Certains enseignants sont en grève continue depuis le 5 décembre. Ils prennent la parole dans les débats publics et sur les réseaux sociaux. Parlent aussi ceux qui ne font pas grève parce qu’ils n’en ont pas les moyens – les jeunes enseignants en particulier, qui ne peuvent pas perdre une journée de salaire mais qui refusent d’être comptés au nombre des « soutiens » du gouvernement. Certains d’entre eux portent un brassard, affichent leur soutien à la grève sur leur pare-brise ou leur vélo.

Décrochage des revenus

Si les enseignants se mobilisent contre la réforme des retraites, c’est bien sûr que celle-ci, telle qu’elle est prévue à ce jour, va les maltraiter tout particulièrement. Il est aujourd’hui de notoriété publique (en partie grâce à cette mobilisation !) que les enseignants sont moins bien payés en moyenne que leurs homologues des autres pays de l’OCDE, selon les chiffres de l’organisation elle-même. L’écart est particulièrement net en milieu de carrière, mais le constat reste valable dans son ensemble, même si un rattrapage s’effectue à la fin.

La retraite par points, avec des pensions calculées sur la totalité de la carrière et non plus sur les six derniers mois, devrait donc bel et bien créer un décrochage assez spectaculaire de leurs revenus.

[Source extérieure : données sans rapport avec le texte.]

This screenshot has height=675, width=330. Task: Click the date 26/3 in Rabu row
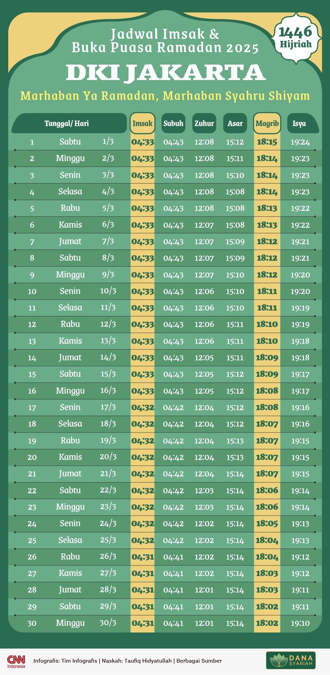[108, 556]
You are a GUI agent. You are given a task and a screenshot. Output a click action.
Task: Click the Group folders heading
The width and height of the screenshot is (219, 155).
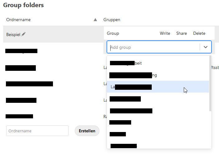(x=23, y=5)
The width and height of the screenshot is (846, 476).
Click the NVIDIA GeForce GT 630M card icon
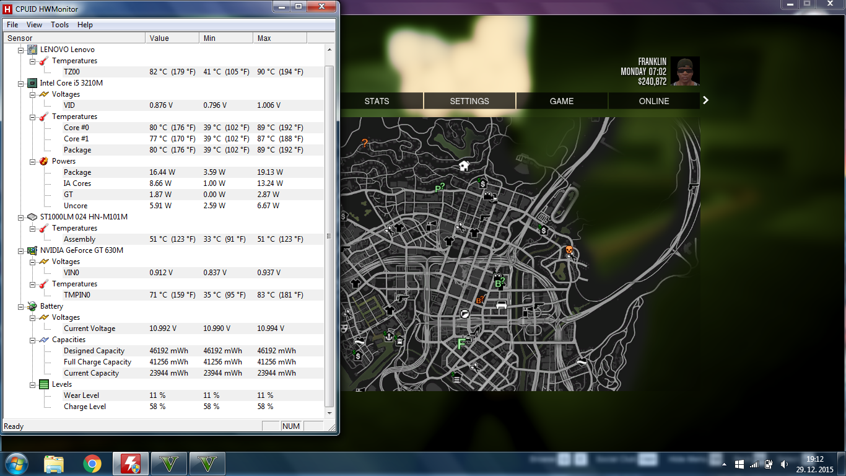tap(32, 250)
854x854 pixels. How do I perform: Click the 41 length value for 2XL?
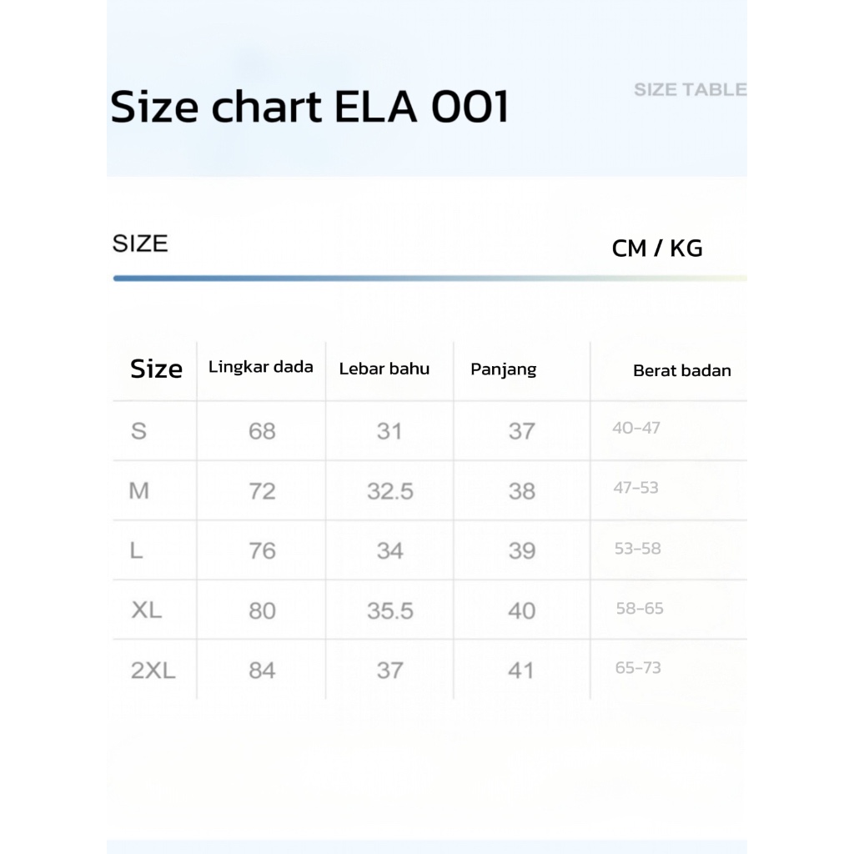point(521,671)
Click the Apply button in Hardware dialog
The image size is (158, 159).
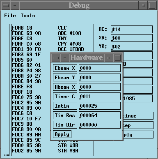pos(62,134)
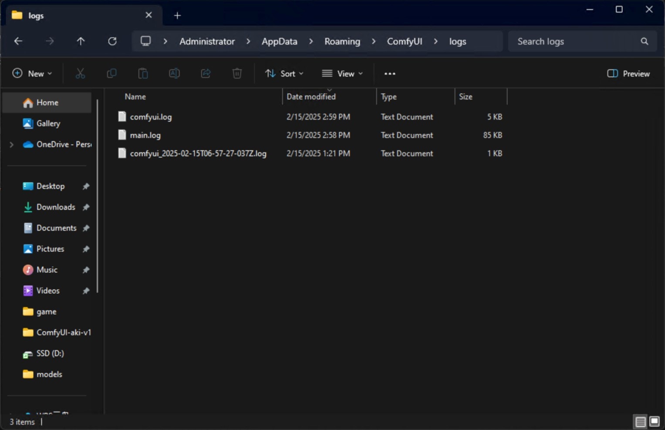Navigate to ComfyUI via the breadcrumb
The height and width of the screenshot is (430, 665).
coord(404,41)
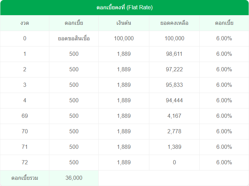
Task: Select the 1,889 principal cell for installment 1
Action: [x=124, y=54]
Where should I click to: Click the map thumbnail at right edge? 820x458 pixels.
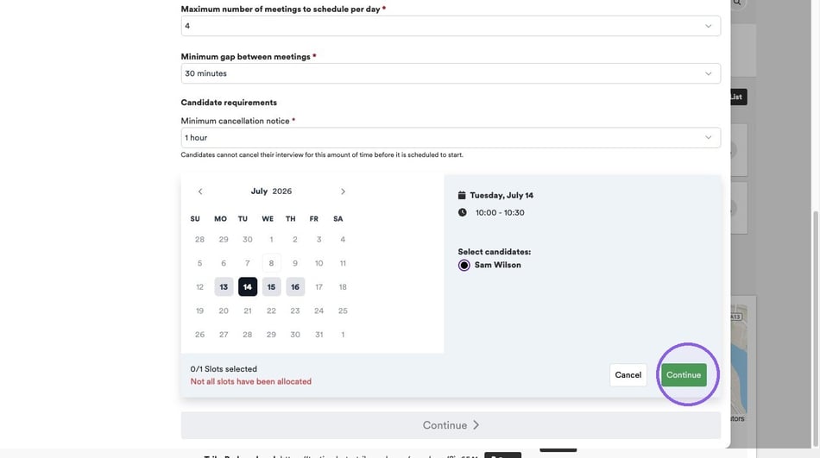coord(739,360)
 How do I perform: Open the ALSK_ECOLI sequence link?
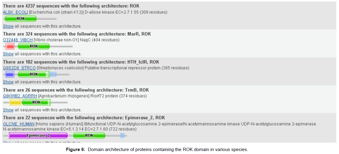[15, 12]
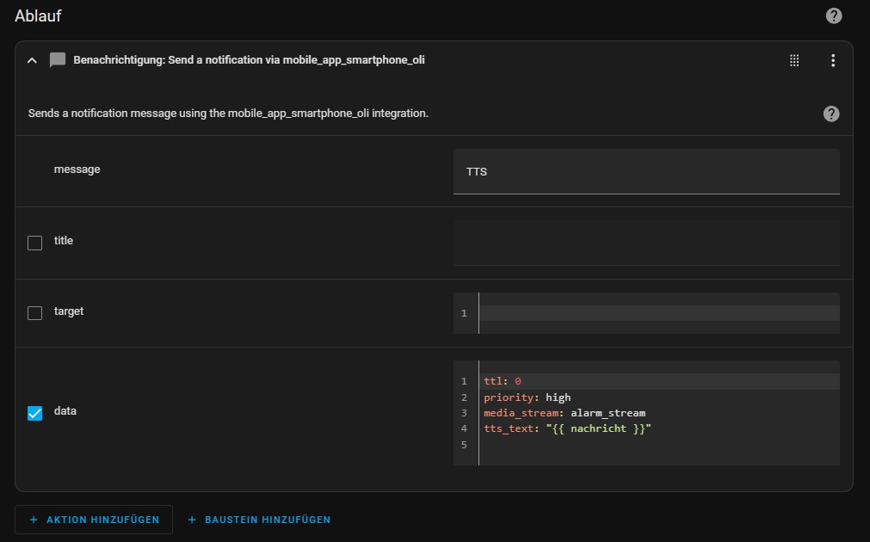Open the action's three-dot overflow menu

[x=833, y=60]
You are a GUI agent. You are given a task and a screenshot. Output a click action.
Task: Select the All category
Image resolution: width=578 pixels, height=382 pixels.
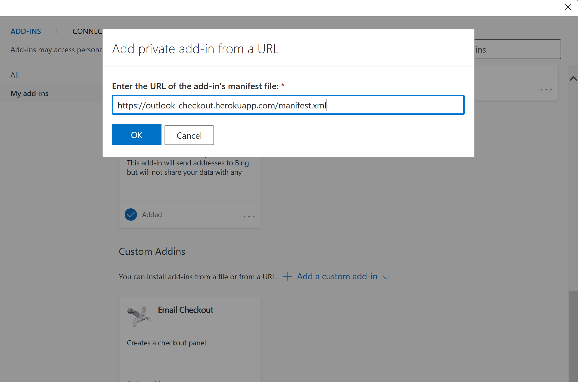tap(15, 75)
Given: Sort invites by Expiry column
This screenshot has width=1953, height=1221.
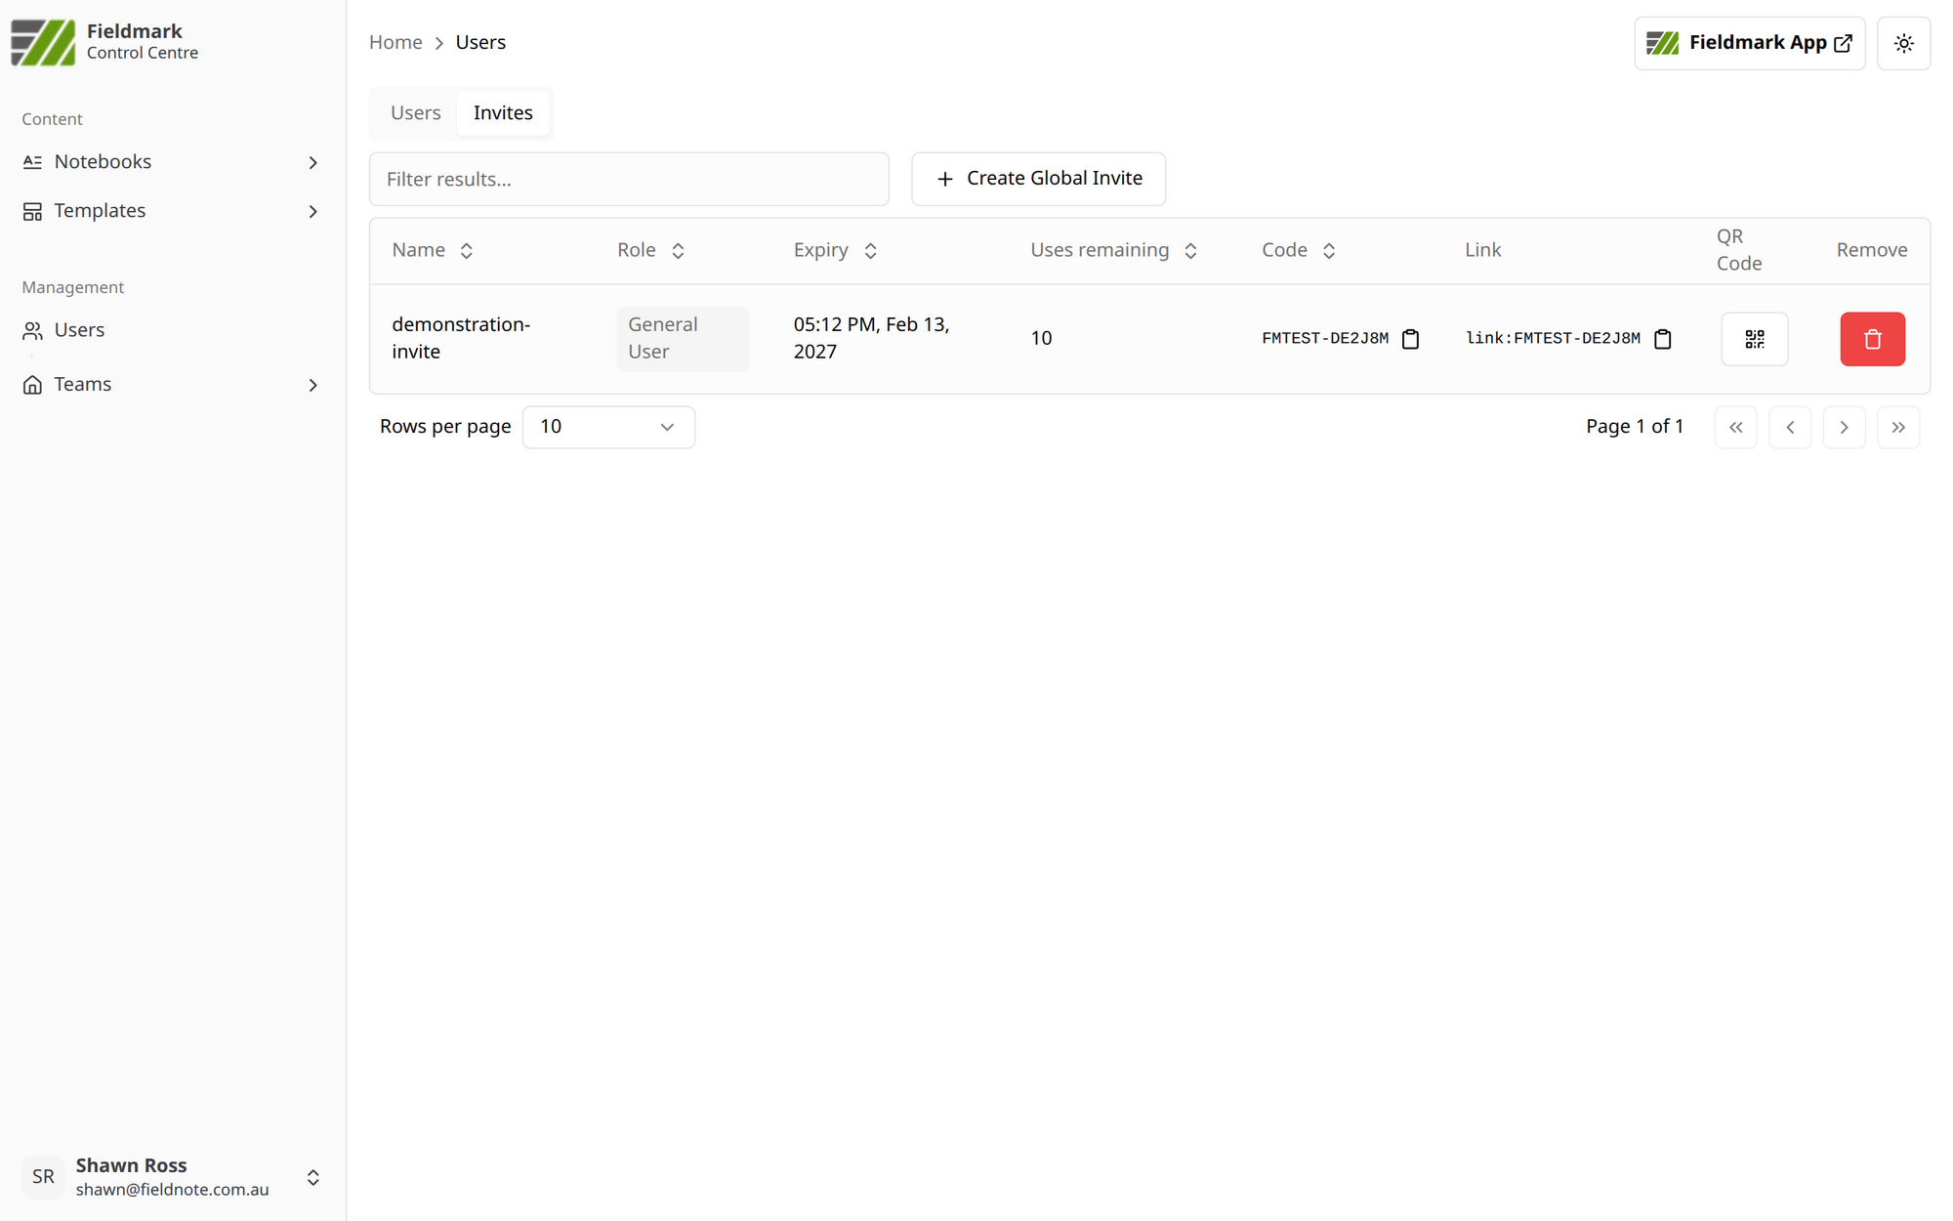Looking at the screenshot, I should [x=835, y=250].
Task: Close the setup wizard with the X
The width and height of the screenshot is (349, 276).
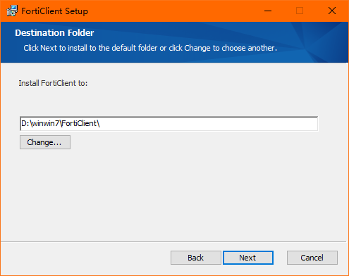Action: [332, 11]
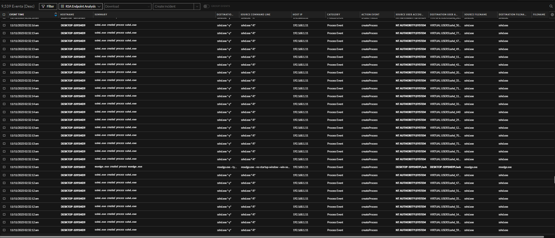Toggle the Group Events switch
The height and width of the screenshot is (238, 555).
206,6
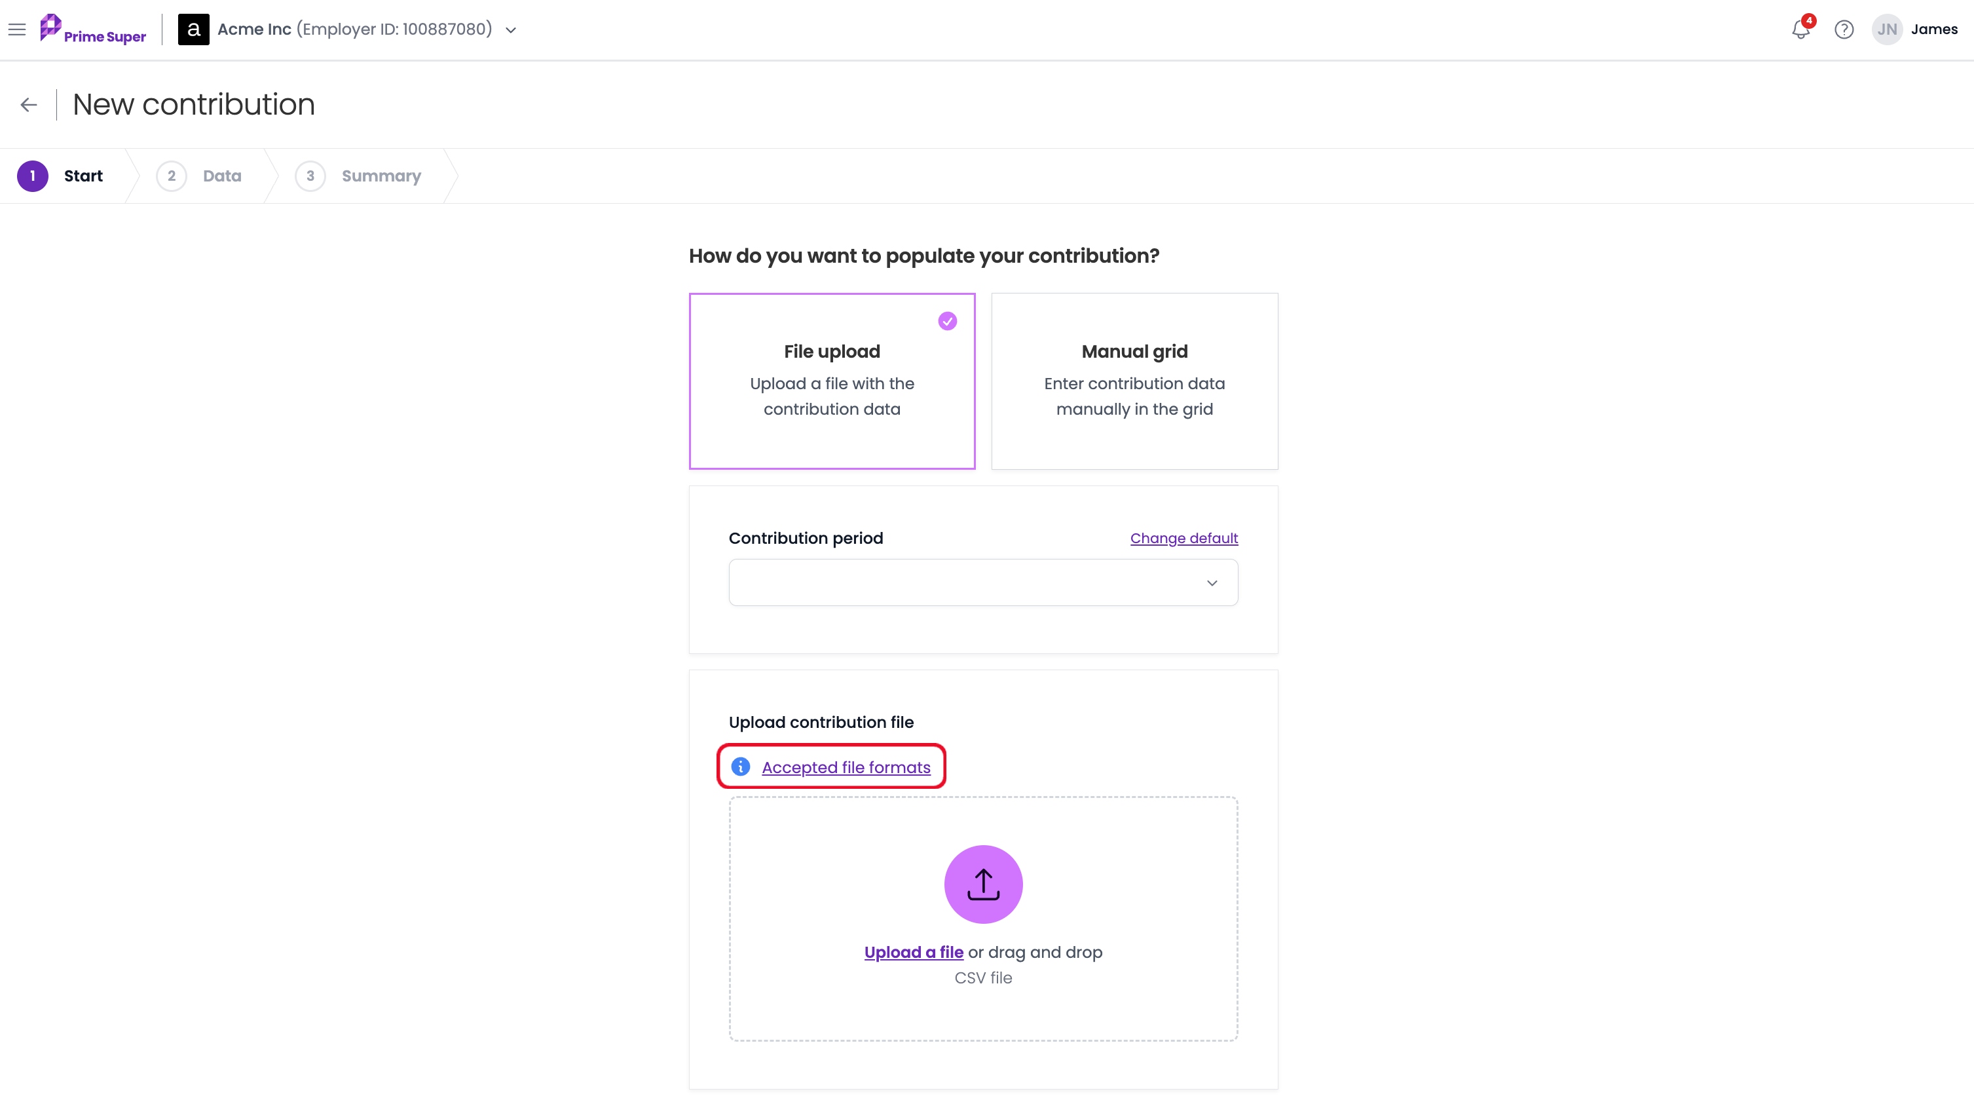Select the Manual grid option card
This screenshot has width=1974, height=1102.
(1134, 381)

Divers chiffres ont été énoncés, et ils sont impressionnants : c’est de centaines d’euros par mois que la pension des enseignants sera amputée si la réforme passe en l’état. Une situation reconnue par le gouvernement lui-même, le Premier ministre et le ministre de l’Education assurant que le taux de pension allait être « sanctuarisé » par la loi.

Epuisement

Les enseignants sont en colère contre cette réforme, mais témoignent aussi d’un « gros ras-le-bol », de « lassitude, épuisement, colère » en général, a-t-on pu lire ou entendre un peu partout. Beaucoup dénoncent le mépris du gouvernement et de leur ministre, qui, à force de multiplier les injonctions sur la façon de faire cours, jusqu’à dire parfois combien de temps par jour il faut faire ceci et cela, remet en cause leurs compétences et leur professionnalité, mais aussi leur autonomie pédagogique. Et bien sûr, la rémunération insuffisante est au cœur du ressentiment.

Ajoutons à cela des effectifs surchargés, le manque de reconnaissance d’un métier vécu comme de plus en plus difficile, des nouveaux dispositifs non financés (comme la chorale dans chaque école et établissement), les crédits pédagogiques en baisse, l’état de déshérence de la formation continue, le sentiment d’impuissance face aux difficultés des élèves… Une accumulation de sujets de mécontentement qui a eu raison des digues habituelles que sont chez eux l’intérêt des élèves ou le sens de la « mission » et de l’intérêt général. On en avait eu de premiers signes après le suicide de Christine Renon, directrice d’école à Pantin, fin septembre dernier.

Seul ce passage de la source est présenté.